Task description> A verbatim transcript of the lines below, starting at the first and ending with the one that holds "Privacy Policy (468, 2058)", is what should be produced.

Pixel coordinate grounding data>
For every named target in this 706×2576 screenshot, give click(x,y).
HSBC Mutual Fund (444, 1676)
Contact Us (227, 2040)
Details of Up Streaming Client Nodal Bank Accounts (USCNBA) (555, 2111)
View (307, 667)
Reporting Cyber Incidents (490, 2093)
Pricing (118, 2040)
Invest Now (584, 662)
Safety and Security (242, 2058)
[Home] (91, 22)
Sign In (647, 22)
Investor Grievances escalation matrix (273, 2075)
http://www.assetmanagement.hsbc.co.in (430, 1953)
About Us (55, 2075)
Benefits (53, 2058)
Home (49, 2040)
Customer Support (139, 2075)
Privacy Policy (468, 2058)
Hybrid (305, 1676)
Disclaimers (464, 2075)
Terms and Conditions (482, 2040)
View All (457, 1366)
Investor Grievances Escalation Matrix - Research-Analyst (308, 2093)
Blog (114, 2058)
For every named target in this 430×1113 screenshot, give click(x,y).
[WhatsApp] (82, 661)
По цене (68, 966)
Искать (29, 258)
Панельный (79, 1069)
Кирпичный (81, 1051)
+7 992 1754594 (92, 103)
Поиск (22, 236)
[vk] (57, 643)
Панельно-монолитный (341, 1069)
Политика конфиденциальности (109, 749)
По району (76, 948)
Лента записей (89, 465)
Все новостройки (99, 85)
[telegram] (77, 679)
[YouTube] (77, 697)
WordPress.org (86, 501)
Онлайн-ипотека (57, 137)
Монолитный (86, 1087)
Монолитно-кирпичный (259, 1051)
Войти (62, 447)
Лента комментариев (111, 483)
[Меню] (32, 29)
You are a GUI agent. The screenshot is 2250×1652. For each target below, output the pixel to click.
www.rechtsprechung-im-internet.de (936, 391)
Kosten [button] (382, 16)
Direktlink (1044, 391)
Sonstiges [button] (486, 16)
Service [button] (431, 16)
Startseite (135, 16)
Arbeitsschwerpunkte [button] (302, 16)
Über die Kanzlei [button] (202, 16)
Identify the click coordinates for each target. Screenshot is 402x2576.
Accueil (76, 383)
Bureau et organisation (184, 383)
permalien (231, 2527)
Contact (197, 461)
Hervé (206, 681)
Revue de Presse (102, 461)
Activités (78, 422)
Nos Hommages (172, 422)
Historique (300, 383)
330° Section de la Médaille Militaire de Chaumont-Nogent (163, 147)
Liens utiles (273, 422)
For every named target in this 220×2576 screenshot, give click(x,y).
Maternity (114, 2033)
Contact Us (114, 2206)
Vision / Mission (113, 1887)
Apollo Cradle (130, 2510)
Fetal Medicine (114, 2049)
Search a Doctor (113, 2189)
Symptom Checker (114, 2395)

Written solution>
For every named target in this 706×2576 screenshot, give click(x,y).
HSBC Mutual Fund (444, 1676)
Contact Us (227, 2040)
Details of Up Streaming Client Nodal Bank Accounts (USCNBA) (555, 2111)
View (307, 667)
Reporting Cyber Incidents (490, 2093)
Pricing (118, 2040)
Invest Now (584, 662)
Safety and Security (242, 2058)
[Home] (91, 22)
Sign In (647, 22)
Investor Grievances escalation matrix (273, 2075)
http://www.assetmanagement.hsbc.co.in (430, 1953)
About Us (55, 2075)
Benefits (53, 2058)
Home (49, 2040)
Customer Support (139, 2075)
Privacy Policy (468, 2058)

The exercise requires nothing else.